Wales v. Graves

This is an action upon a written contract by the terms of which the defendant promised to pay $30 upon the delivery to him of a certain illustrated historical work entitled "The New England States, their Constitutional, Educational, Commercial, Professional and Industrial History," to be published by the plaintiffs, D. H. Hurd Co., in three or more volumes, and to be of the character represented by the plaintiffs' agent and by a printed prospectus.

Four reasons of appeal are assigned. The first three are for the purpose of procuring a correction of the finding, that it may present the questions of law decided by the trial court.

Certain issues of fact were raised by the pleadings and decided in the Court of Common Pleas. The record does not disclose that during the trial of the case any question of law was decided by that court, nor that any claim of law was made by counsel. Apparently the only ruling upon a legal *Page 360 question was in rendering judgment for the defendant, upon the facts found.

To entitle the plaintiffs to a correction of the finding on this appeal, it must not only be made to appear by the evidence certified, either that some fact material to that ruling and proved upon the trial has been omitted from the finding, or that some material fact contained in the finding was not proved, but also that after the trial judge had filed his finding, and within the time fixed by statute, the plaintiffs filed a written motion requesting these particular corrections to be made, and stating their "reasons and grounds for the same." Only those exceptions to the finding of any fact, or refusal to find any fact, which are a part of such motion to correct, can properly be assigned as reasons of appeal to this court. Public Acts of 1897, Chap. 194, §§ 8, 9 and 10.

The only motion to correct the finding contained in the record is that requesting the trial judge to add to the finding the paragraph described in the third reason of appeal. The plaintiffs have therefore failed to make the necessary motion to correct, to enable them to sustain the first and second reasons of appeal. But, aside from that failure, the only evidence certified to us to support these two, as well as the third, reasons of appeal, is a copy of the publication in question; and this we think is not sufficient to sustain them.

The third reason of appeal is based upon the refusal of the court to add to the finding the statement that if the nonhistorical matter had not been contained in the work, the remainder of its contents would have met the requirements of the title and of the oral and written representations, "and would have fulfilled adequately and satisfactorily the terms of the subscription contract."

There was no claim that the work tendered to the defendant and which he refused to receive, did not contain the objectionable biographical articles and those descriptive of business houses, referred to in the plaintiffs' motion as nonhistorical matter. It was therefore immaterial to the issue raised by the pleadings whether, if it had not contained such matter, it would have answered the terms of the contract. *Page 361 The question was whether the work tendered the defendant, the contents of which are described in paragraph 8 of the finding, was the work promised by the contract of subscription.
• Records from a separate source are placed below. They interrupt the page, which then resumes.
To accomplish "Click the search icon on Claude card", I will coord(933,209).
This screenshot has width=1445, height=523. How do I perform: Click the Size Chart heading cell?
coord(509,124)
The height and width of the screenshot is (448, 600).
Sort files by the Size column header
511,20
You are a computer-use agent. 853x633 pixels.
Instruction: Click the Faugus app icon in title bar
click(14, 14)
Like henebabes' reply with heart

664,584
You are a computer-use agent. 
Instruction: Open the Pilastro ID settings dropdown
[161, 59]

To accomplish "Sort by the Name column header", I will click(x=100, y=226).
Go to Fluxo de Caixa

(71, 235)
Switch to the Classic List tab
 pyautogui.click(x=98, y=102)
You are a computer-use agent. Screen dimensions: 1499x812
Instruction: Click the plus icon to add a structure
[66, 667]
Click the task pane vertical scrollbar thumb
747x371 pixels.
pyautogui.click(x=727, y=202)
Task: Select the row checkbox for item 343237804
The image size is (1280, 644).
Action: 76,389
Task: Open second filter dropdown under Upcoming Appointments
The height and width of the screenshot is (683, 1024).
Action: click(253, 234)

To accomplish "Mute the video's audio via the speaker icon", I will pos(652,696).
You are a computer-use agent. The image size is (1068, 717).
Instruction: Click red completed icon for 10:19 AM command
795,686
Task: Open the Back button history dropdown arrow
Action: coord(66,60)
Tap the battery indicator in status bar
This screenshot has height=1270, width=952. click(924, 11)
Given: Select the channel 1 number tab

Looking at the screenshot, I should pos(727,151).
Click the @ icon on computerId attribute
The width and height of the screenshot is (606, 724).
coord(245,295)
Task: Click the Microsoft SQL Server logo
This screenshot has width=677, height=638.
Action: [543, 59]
Probably the plaintiffs meant by their motion to ask the judge to add to the finding, either as a statement of fact or as a ruling of law, that independently of the so-called nonhistorical matter, the books contained all that the plaintiffs had promised, and that by having furnished that, and something more, they had not failed to fulfill the subscription contract.

The trial court found that the articles announced in the prospectus were all included in the published work, and that they were suitable to be included in such a historical work as that contracted for; but refused to hold or find that the historical articles, of the class first described in paragraph 8 of the finding, and which occupy only about one-half of the four volumes, constituted of themselves such a history of the New England States as was called for by the contract. Assuming that this was a refusal to find a fact claimed to have been proved, rather than a refusal to rule as requested upon a matter of law, we discover in the evidence before us no ground for holding that the trial court erred in deciding that both the publishers and the subscribers properly interpreted the contract as requiring the publication of something more than what is contained in these volumes, exclusive of the said non-historical matter referred to in paragraph 8 of the finding as the two other added classes of articles.

The fourth reason of appeal, that the court erred in rendering judgment in favor of the defendant upon the evidence submitted in the case, is insufficient as an assignment of error, and raises no question for our consideration. Anderson v. New Canaan, 70 Conn. 99.

There is no error.

In this opinion the other judges concurred.